*CHALLENGE A*.
List the names the blog post about a haircut uses for the people in the writer's household or readership, such as "Mary" or "Cubby".

Tuesday, April 22, 2014

The Battle I Lost . . . for Now

Mary very cleverly noticed in the Easter pictures that Cubby's mane also surrendered to the maniacal Barber of Blackrock, leaving me with three buzz-cut males in my house.

Yes, A. too. Why do you think Cubby wanted his hair shaved off?

I must admit that I was kind of upset with the result. I just really, really don't like buzz cuts. And I particularly don't like seeing Cubby lose all his nice, thick hair to one. But he asked, so he got it.

At first he said he liked it, but then came the first time he was tired and upset and he tried his more or less from-birth method of self-calming: twirling his hair with his fingers.


That's when he told me he didn't like having short hair. Okay! No problem, Cubby! It will grow out and we will NEVER CUT IT ALL OFF AGAIN, AMEN.

I just have to hide A.'s clippers.

*INPUT RECORDS*.
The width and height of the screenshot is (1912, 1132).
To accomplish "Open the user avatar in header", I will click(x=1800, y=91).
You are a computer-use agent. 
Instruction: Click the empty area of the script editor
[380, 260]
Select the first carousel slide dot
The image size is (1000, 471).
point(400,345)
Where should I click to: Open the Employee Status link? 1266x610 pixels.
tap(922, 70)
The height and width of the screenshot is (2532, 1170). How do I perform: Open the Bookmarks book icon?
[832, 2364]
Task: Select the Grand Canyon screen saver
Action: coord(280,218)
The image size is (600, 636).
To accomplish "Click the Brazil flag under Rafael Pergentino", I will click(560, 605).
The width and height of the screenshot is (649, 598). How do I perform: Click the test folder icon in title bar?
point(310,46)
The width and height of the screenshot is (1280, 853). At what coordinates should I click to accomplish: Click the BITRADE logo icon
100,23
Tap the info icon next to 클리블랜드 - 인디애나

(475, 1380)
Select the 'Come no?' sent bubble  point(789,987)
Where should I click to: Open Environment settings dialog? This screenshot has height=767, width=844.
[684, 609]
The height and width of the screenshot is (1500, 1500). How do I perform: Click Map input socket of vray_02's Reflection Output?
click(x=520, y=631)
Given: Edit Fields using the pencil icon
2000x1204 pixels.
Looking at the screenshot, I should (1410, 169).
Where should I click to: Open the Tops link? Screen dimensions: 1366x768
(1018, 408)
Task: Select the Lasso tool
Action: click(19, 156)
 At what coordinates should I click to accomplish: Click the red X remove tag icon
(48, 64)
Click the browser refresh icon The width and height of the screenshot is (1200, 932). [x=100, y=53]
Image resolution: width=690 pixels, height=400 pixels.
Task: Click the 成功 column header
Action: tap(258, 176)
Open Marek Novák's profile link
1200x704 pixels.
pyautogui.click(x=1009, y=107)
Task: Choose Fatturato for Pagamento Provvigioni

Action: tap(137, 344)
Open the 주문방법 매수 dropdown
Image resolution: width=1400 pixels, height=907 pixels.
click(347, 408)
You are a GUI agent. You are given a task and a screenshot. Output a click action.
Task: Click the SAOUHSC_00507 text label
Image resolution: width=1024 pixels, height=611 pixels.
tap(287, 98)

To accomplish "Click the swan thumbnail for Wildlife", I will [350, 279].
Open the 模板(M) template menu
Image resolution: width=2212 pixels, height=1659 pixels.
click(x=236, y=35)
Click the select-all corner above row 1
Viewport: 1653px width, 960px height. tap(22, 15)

*CHALLENGE B*.
Rewrite the records from their first line through the line containing "will click(560, 605).", changing "screenshot" to "image" and leaving everything else as it is.

*WORKED ANSWER A*.
Mary
Cubby
A.

*WORKED ANSWER B*.
The width and height of the image is (1912, 1132).
To accomplish "Open the user avatar in header", I will click(x=1800, y=91).
You are a computer-use agent. 
Instruction: Click the empty area of the script editor
[380, 260]
Select the first carousel slide dot
The image size is (1000, 471).
point(400,345)
Where should I click to: Open the Employee Status link? 1266x610 pixels.
tap(922, 70)
The height and width of the image is (2532, 1170). How do I perform: Open the Bookmarks book icon?
[832, 2364]
Task: Select the Grand Canyon screen saver
Action: coord(280,218)
The image size is (600, 636).
To accomplish "Click the Brazil flag under Rafael Pergentino", I will click(560, 605).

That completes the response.